EXCERPTED PASSAGE:
* BEGIN *

Tuesday, August 24, 2010

Think about me kindly when I'm gone

Thanks to the perepatetic Sir G,
a number of good photos
of the paintings
from the tomb of Nabamun
can now be found on the internet.

Nebamun apparently lived about 1500 B.C.
which would have made him a contemporary
of Queen Hatshepsut
whose memorial statuary
is so prominent in the Met

But, compared to Hatshepsut,
Nebamun was small fry --
just a scribe/accountant
who pocketed enough to afford
to build his own tomb,
even if it was a small one.

Here is a photo
that shows the modest size
of the paintings.

So how big was the tomb?
Perhaps the size of
a walk-in closet?

(BTW, the above photo was taken
by a wonderful blogger, who specializes in Egyptology)

So, one might suppose
that Nebamun could not have hired
the Jasper John or Lucian Freud
of his day.

(Though the London Times speculates
that he hired a big-shot who was moonlighting
from his work on the Pharoah's temple.

* END *

INFORMATION SHOWN:
* BEGIN *

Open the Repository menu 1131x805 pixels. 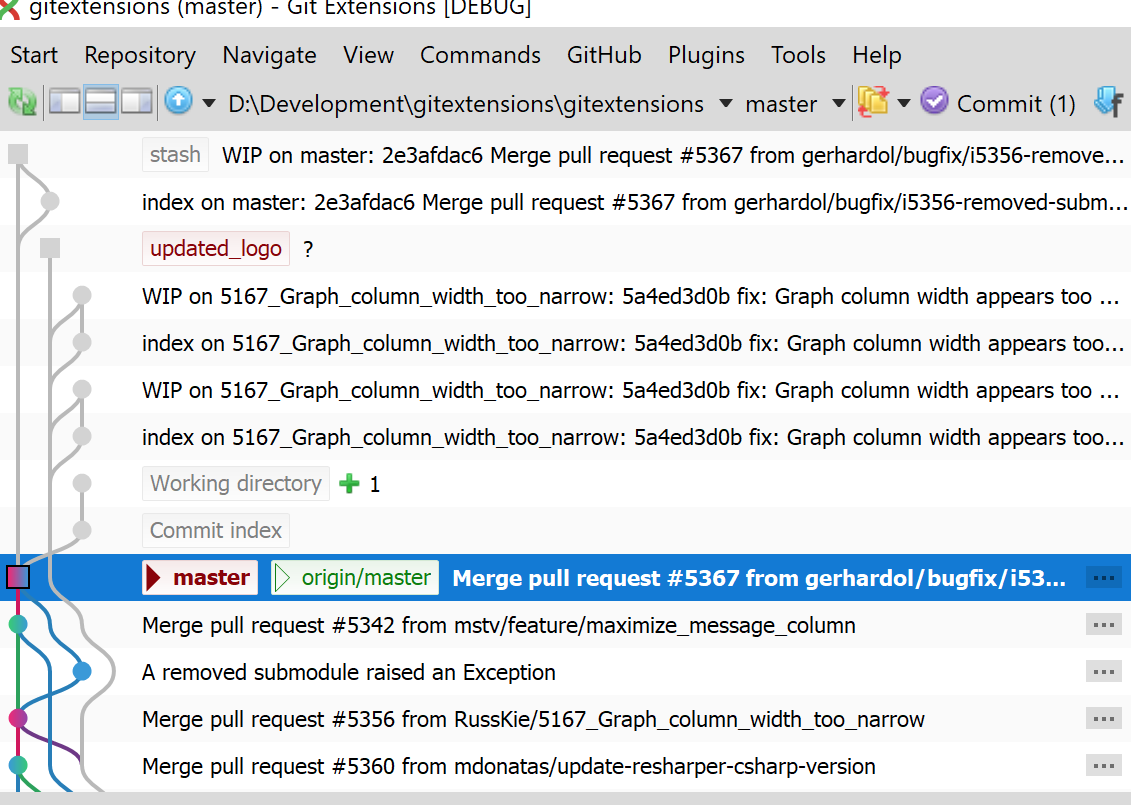[x=139, y=55]

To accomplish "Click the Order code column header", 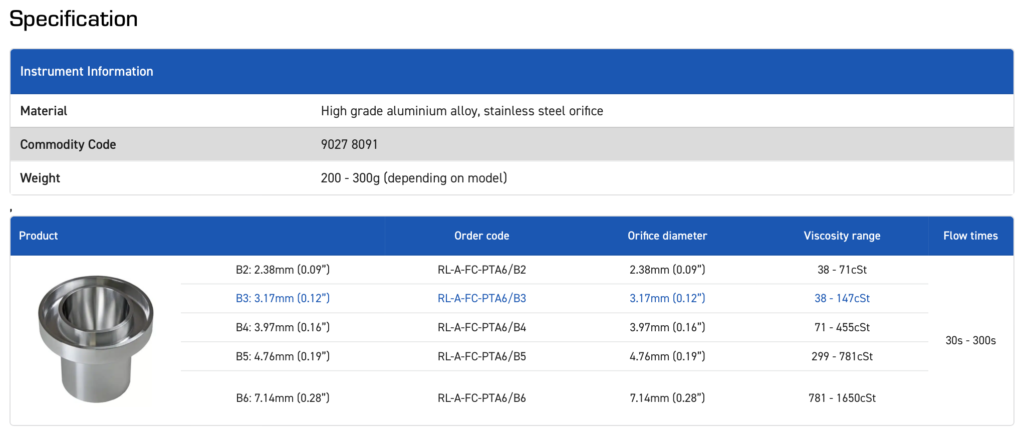I will click(482, 236).
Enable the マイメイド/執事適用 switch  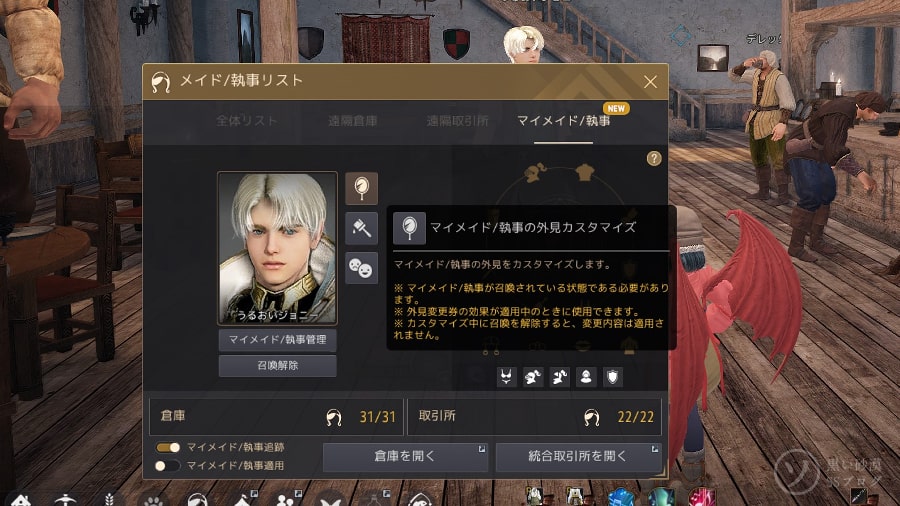pyautogui.click(x=168, y=465)
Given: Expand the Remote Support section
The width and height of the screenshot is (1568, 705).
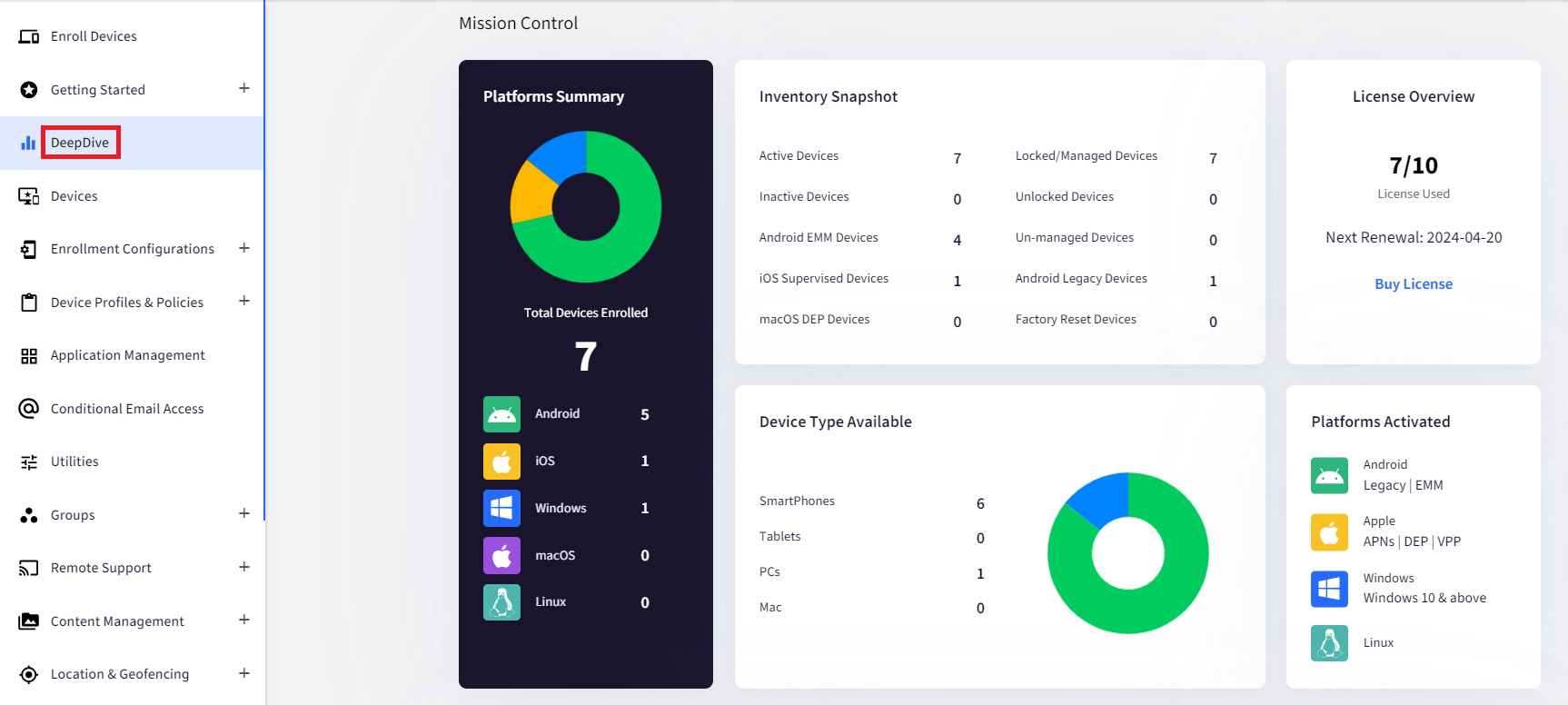Looking at the screenshot, I should pyautogui.click(x=244, y=567).
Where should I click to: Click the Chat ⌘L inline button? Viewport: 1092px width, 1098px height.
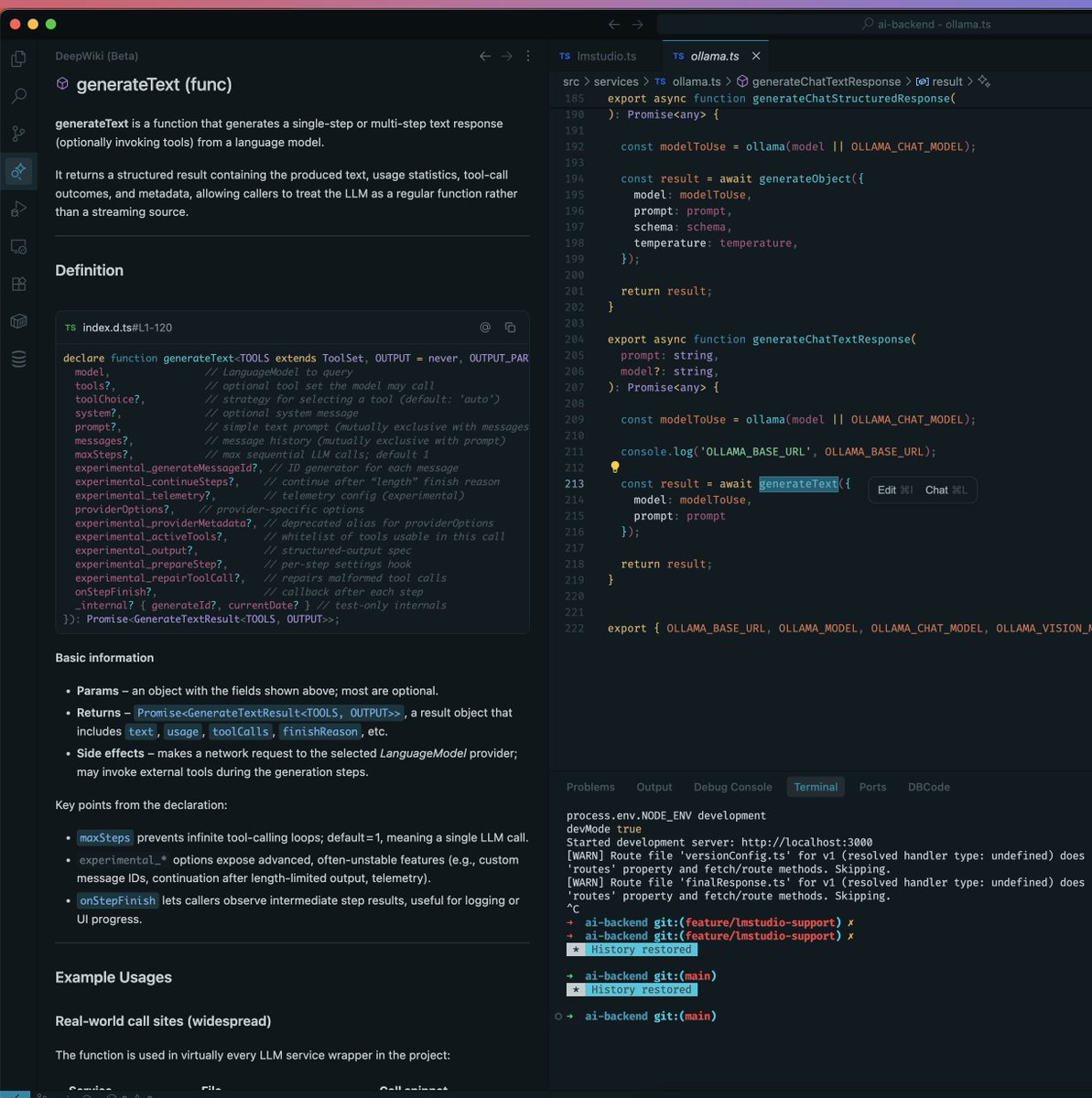coord(946,490)
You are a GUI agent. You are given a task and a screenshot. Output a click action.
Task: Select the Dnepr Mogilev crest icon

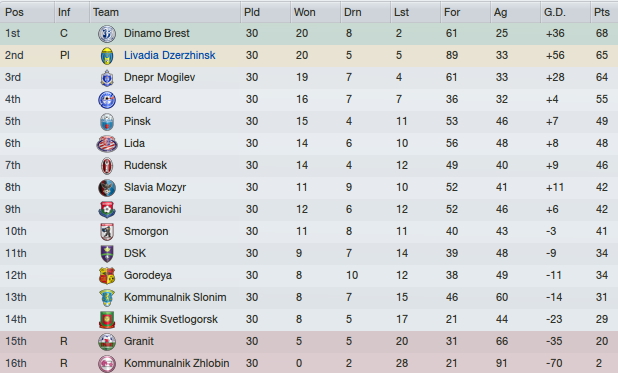tap(107, 78)
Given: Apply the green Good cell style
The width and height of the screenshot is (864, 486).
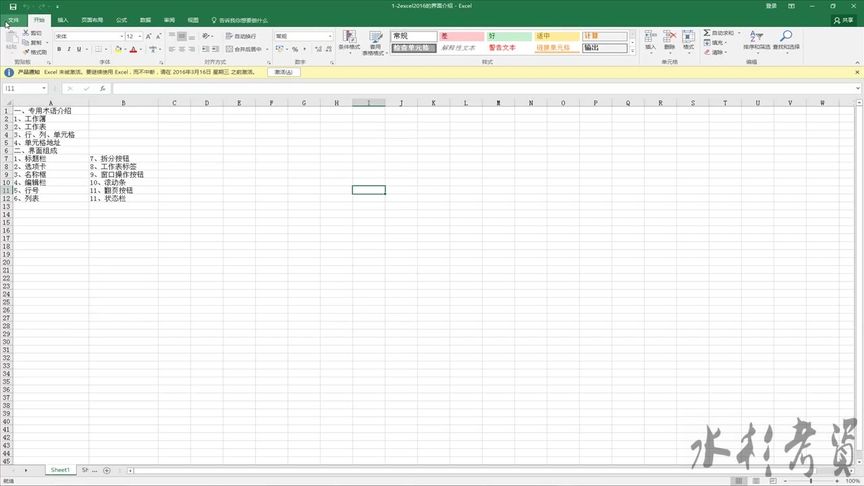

* END *

Reproduce word for word the part of the blog post about Nebamun's tomb paintings that opens with the words containing "But, compared to" and closes with "of the paintings.".

But, compared to Hatshepsut,
Nebamun was small fry --
just a scribe/accountant
who pocketed enough to afford
to build his own tomb,
even if it was a small one.

Here is a photo
that shows the modest size
of the paintings.